(Exercise) For the entries below, the expected answer is the line with "Melanie at Berkeley (109, 1534)", the line with "Iran (311, 1936)", and every line between them, exactly as written, and nothing more.

----

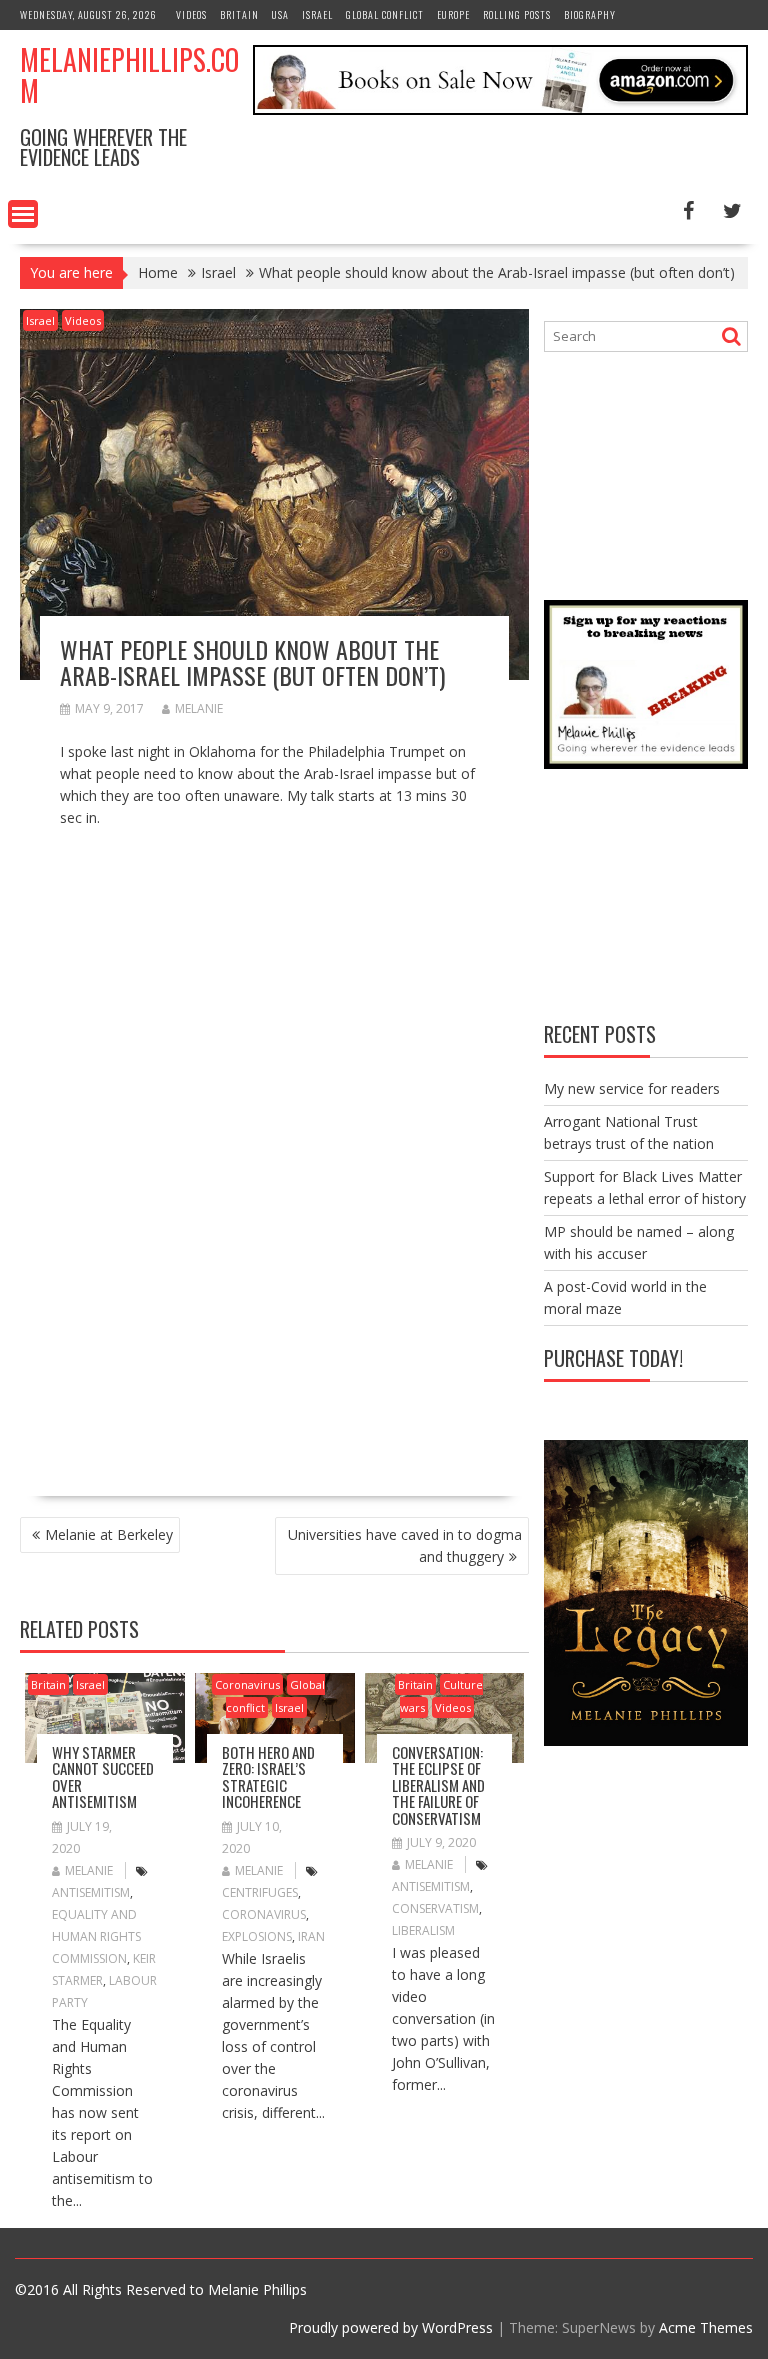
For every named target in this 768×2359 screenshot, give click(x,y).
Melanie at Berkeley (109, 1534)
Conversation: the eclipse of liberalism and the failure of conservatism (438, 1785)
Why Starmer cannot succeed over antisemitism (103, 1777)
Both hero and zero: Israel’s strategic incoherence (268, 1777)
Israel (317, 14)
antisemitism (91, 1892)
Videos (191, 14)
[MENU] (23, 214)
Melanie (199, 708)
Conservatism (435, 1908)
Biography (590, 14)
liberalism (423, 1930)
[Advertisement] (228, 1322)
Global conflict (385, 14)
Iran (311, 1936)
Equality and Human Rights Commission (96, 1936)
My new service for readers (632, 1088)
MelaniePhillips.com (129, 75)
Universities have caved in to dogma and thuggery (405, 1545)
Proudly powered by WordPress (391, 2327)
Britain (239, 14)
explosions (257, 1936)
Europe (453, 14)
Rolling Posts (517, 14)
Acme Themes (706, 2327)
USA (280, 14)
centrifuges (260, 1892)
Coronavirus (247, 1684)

----

(Task result)
Melanie at Berkeley (109, 1534)
Conversation: the eclipse of liberalism and the failure of conservatism (438, 1785)
Why Starmer cannot succeed over antisemitism (103, 1777)
Both hero and zero: Israel’s strategic incoherence (268, 1777)
Israel (317, 14)
antisemitism (91, 1892)
Videos (191, 14)
[MENU] (23, 214)
Melanie (199, 708)
Conservatism (435, 1908)
Biography (590, 14)
liberalism (423, 1930)
[Advertisement] (228, 1322)
Global conflict (385, 14)
Iran (311, 1936)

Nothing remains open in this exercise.